THE PROBLEM — Of the lines below, write out exactly those from the line with "The height and" through the line with "Open System Image Backup link", both included, and skip the rest.

DATA FOR THIS EXERCISE —
______________________________

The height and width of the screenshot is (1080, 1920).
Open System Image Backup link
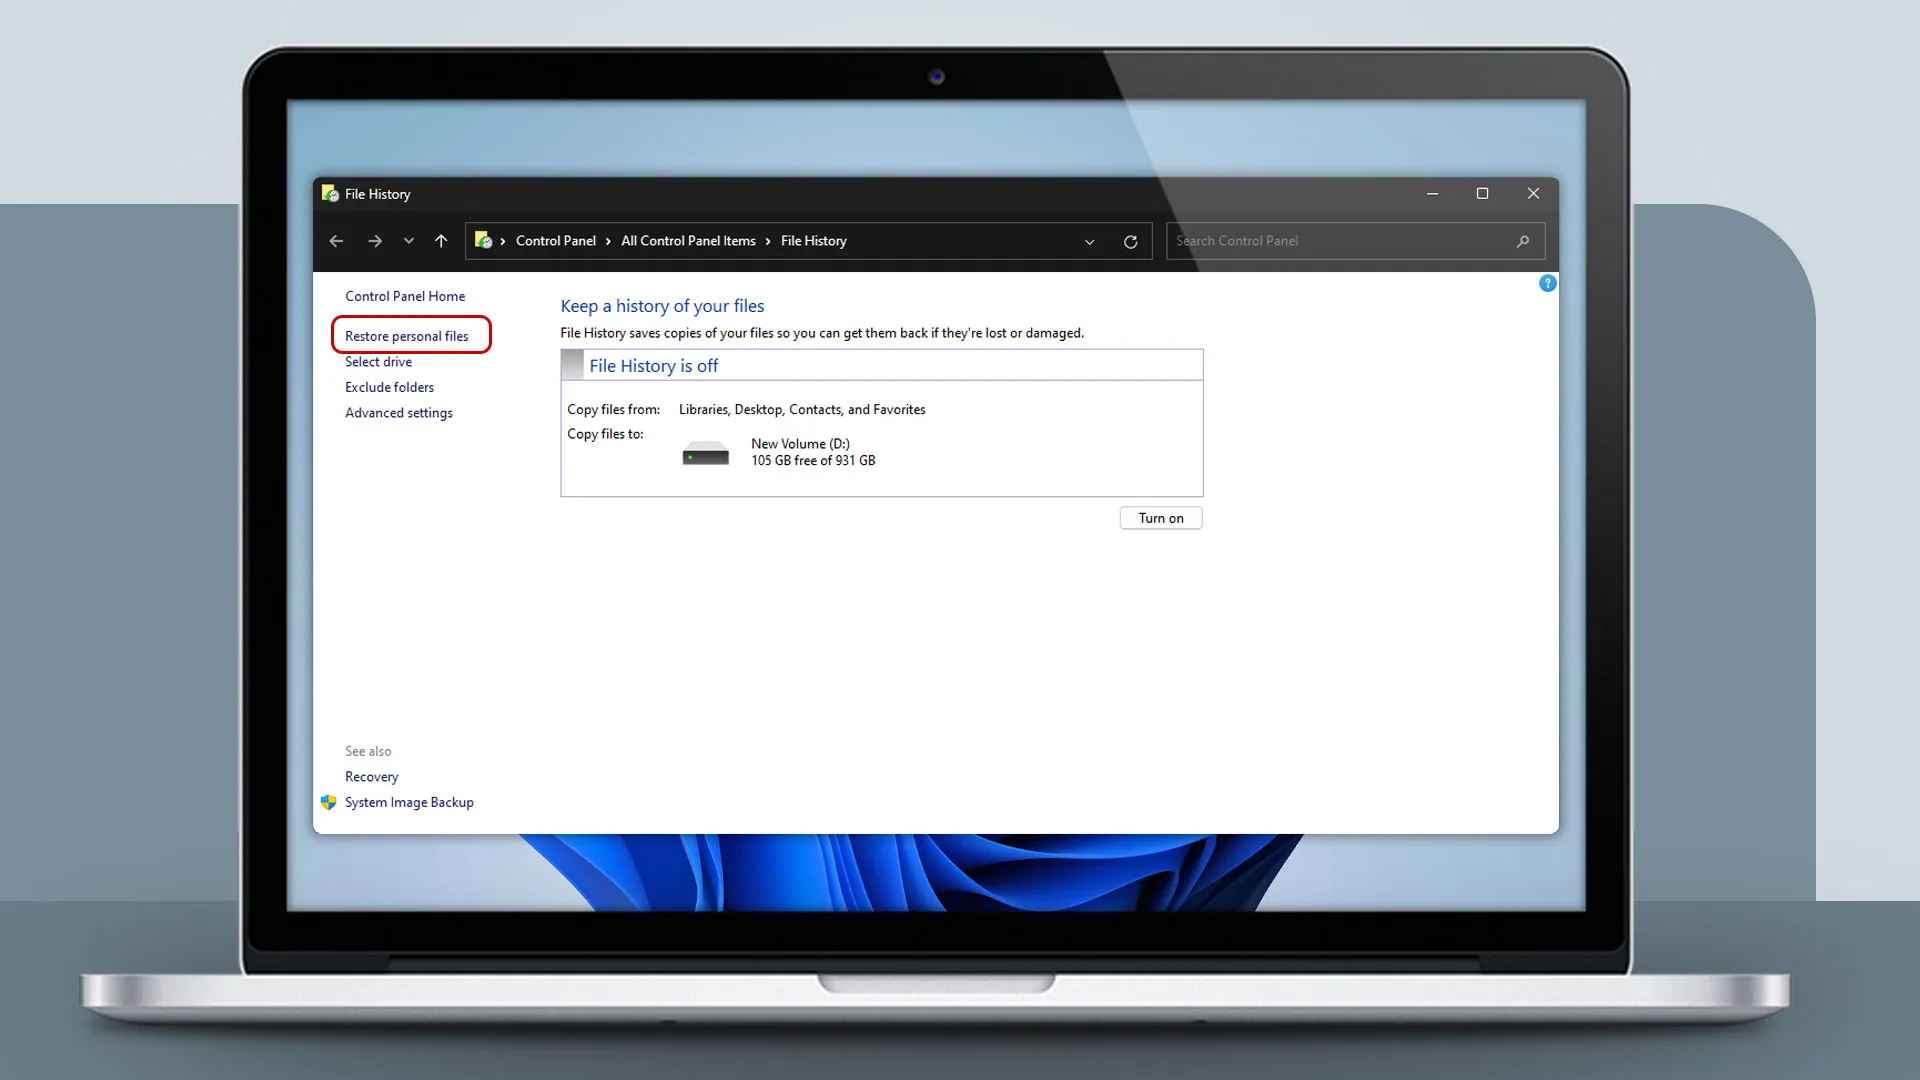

______________________________

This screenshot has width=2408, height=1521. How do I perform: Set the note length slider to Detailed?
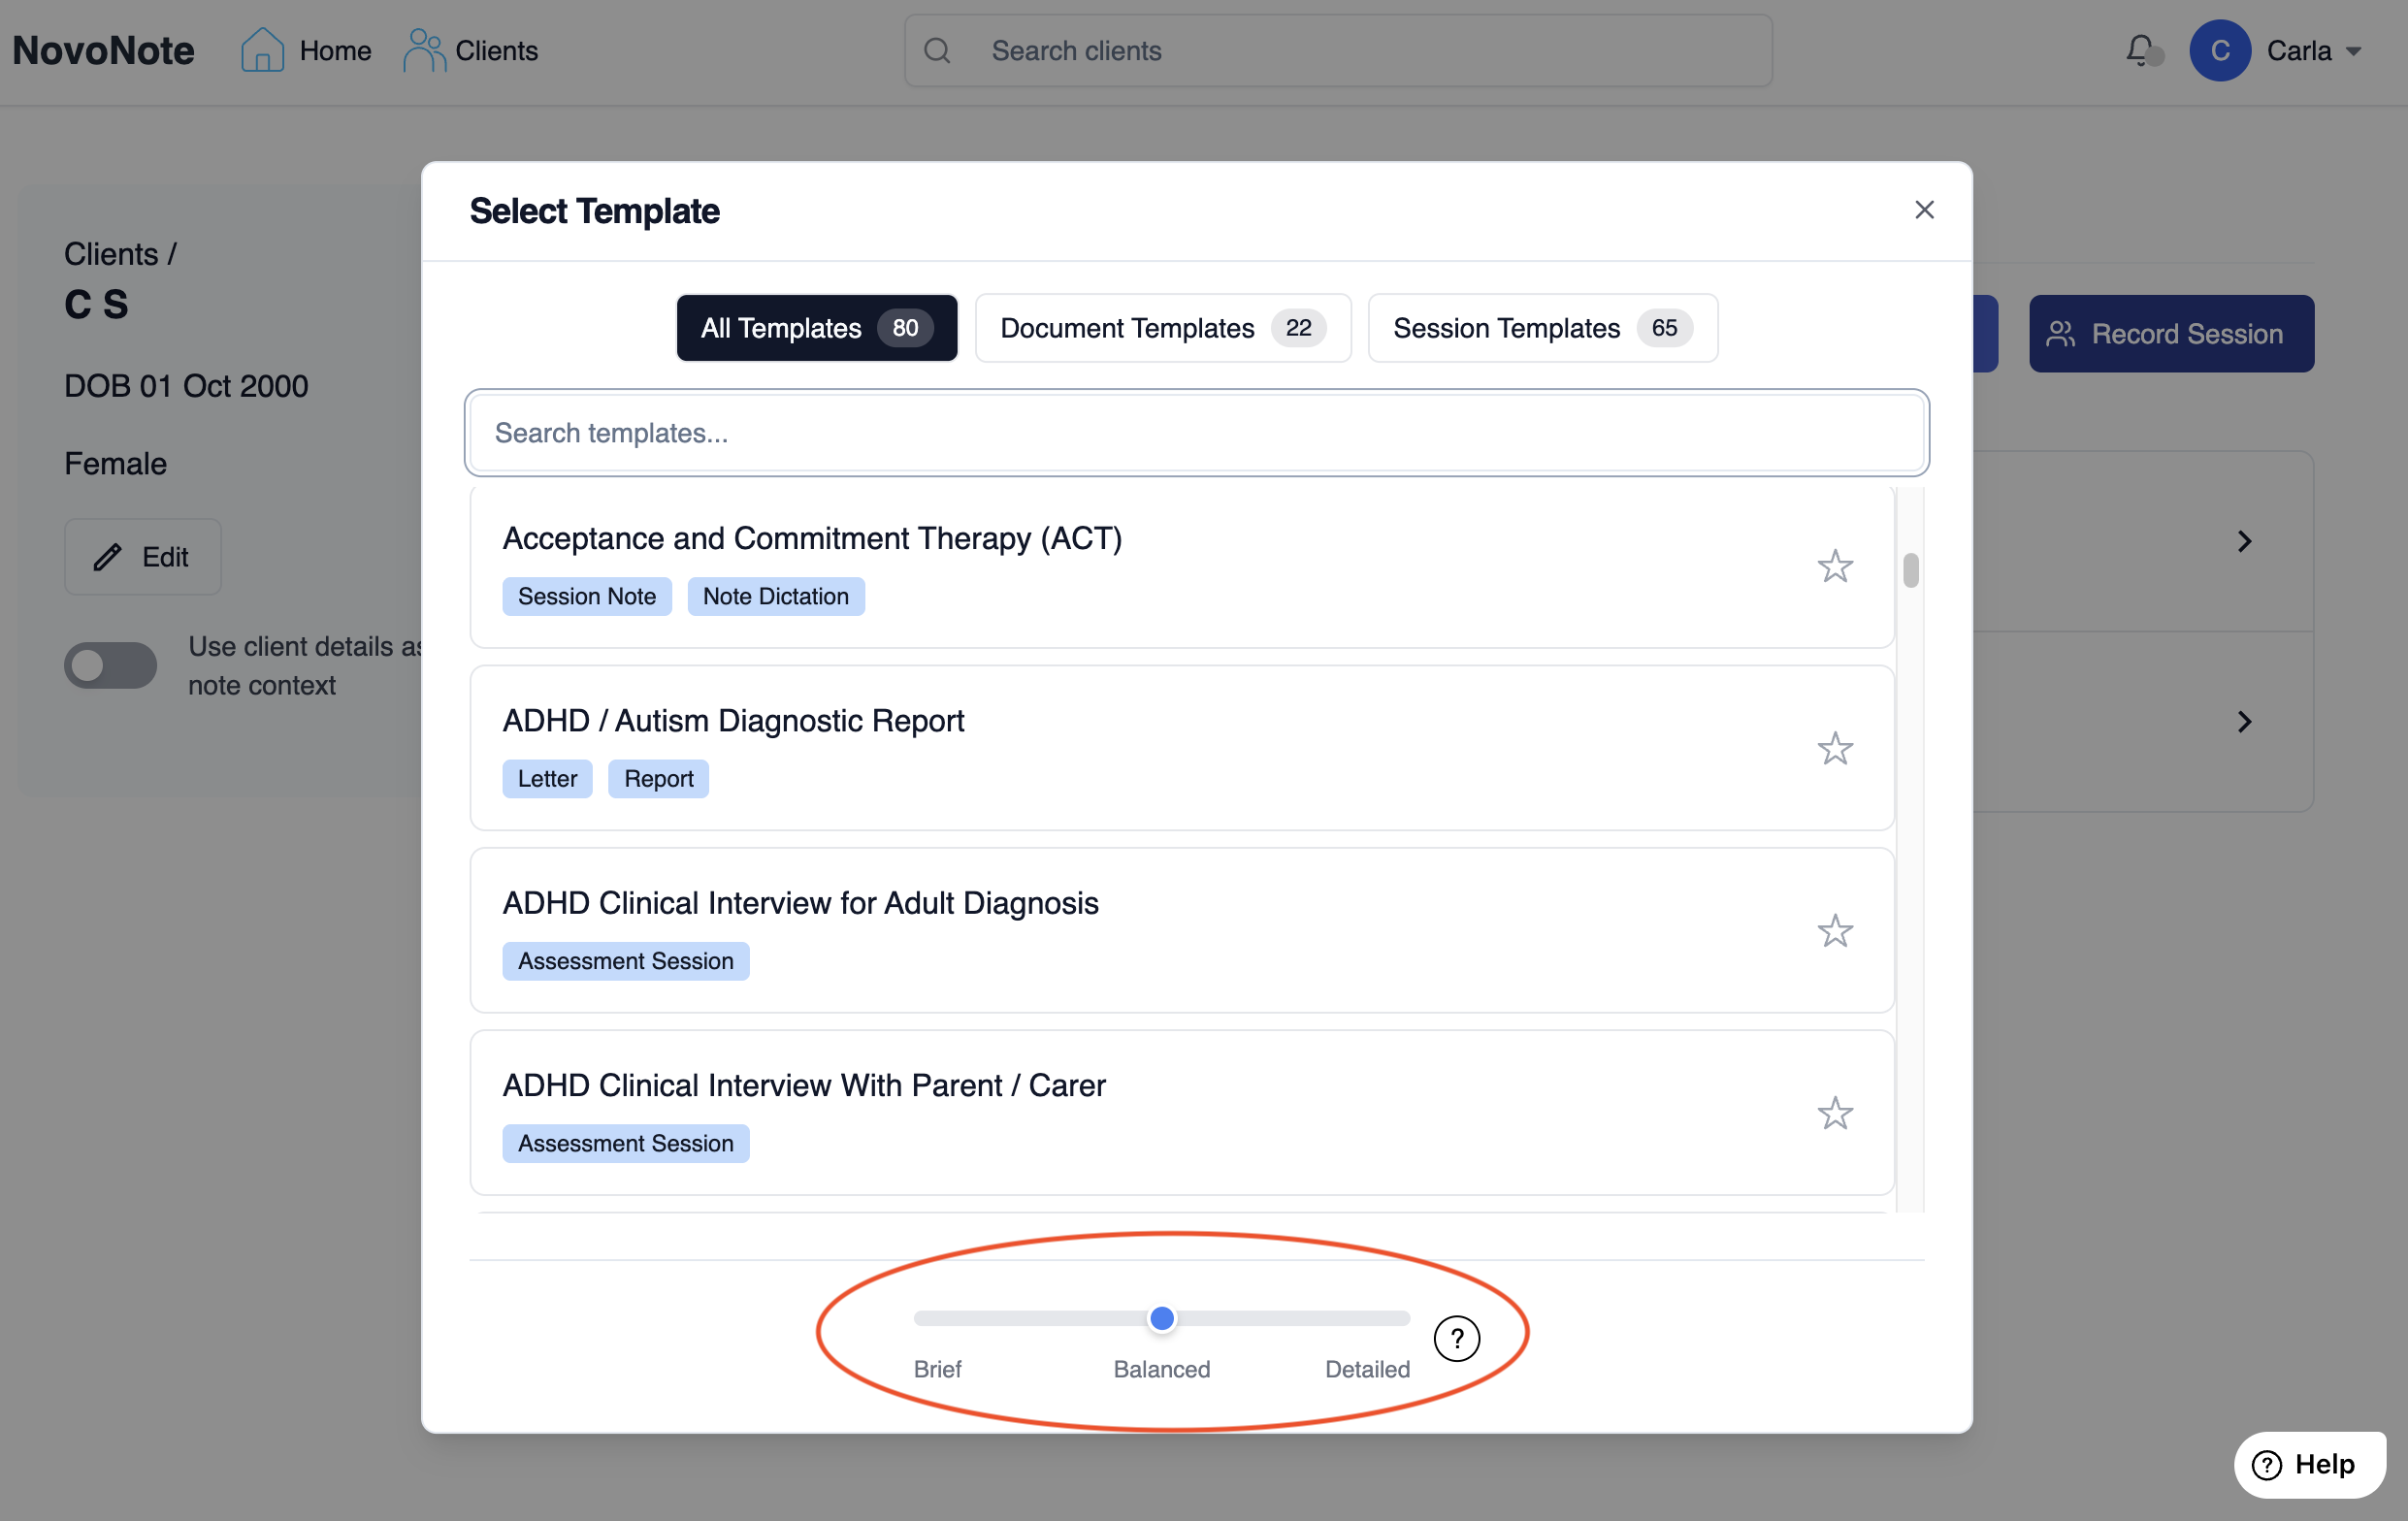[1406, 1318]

______________________________

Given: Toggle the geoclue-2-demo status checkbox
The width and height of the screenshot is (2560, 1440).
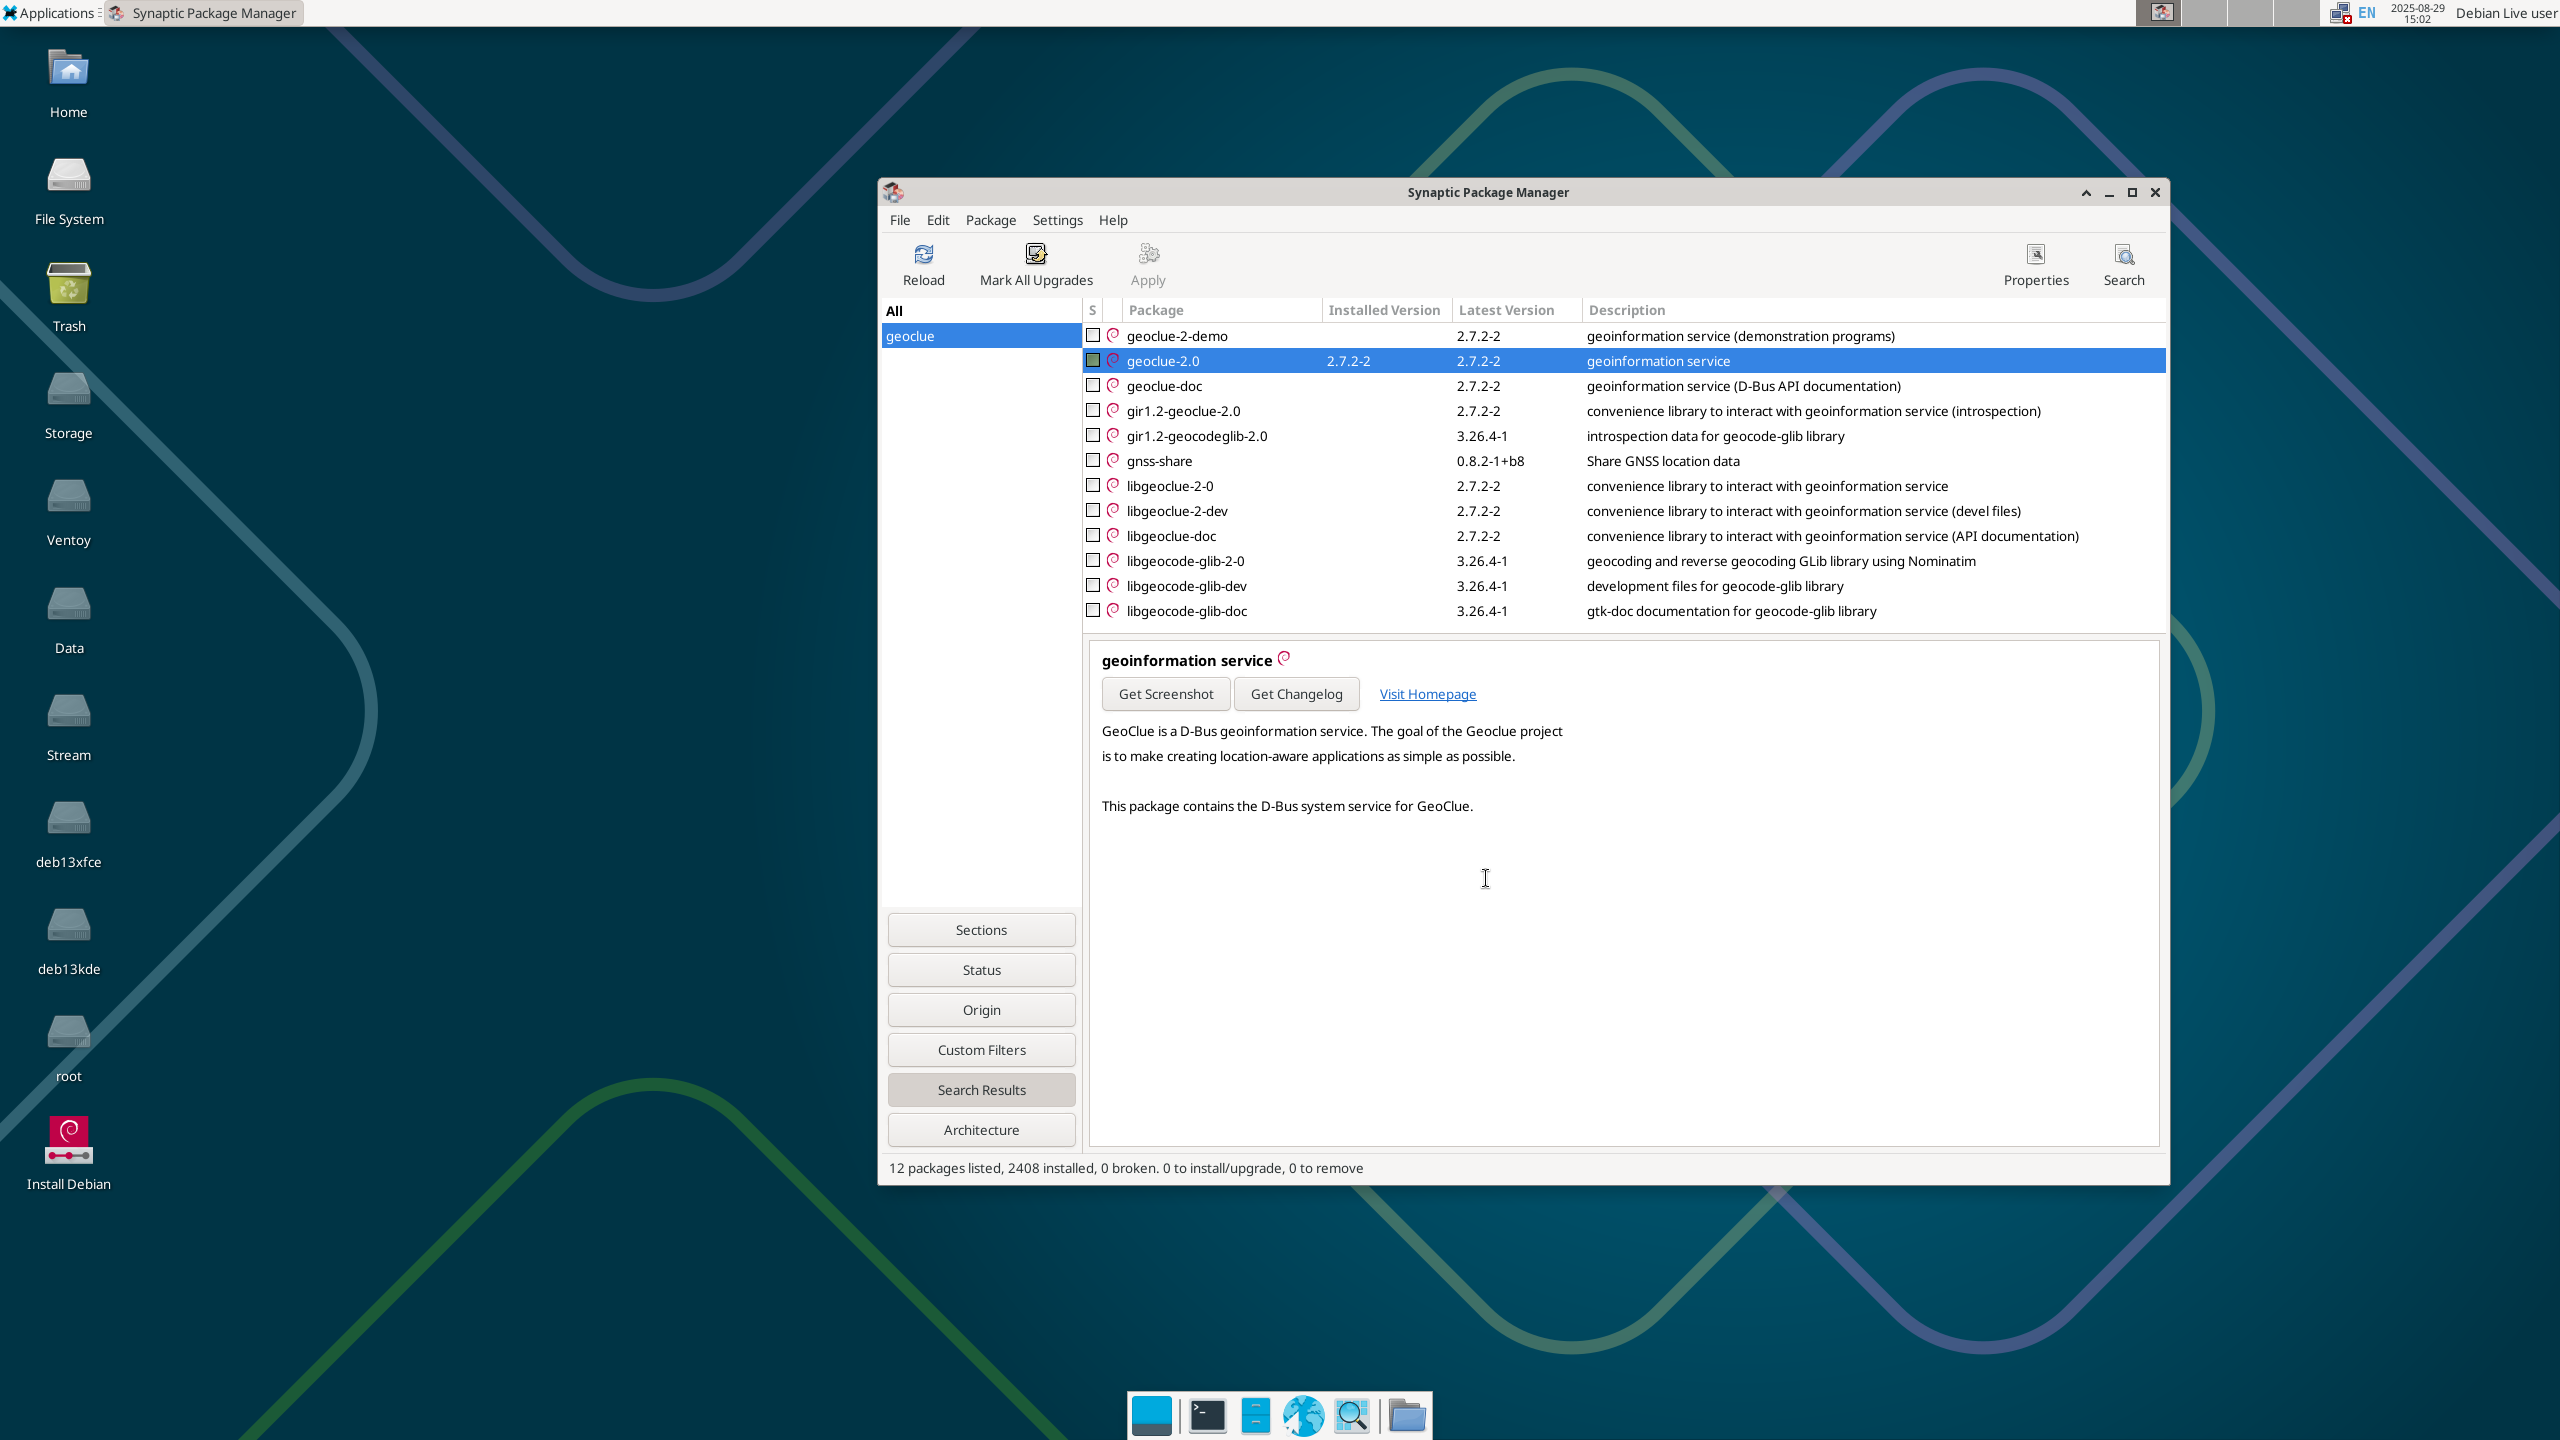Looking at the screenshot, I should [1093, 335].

______________________________

REPLY TO THE EXERCISE —
The height and width of the screenshot is (1080, 1920).
Open System Image Backup link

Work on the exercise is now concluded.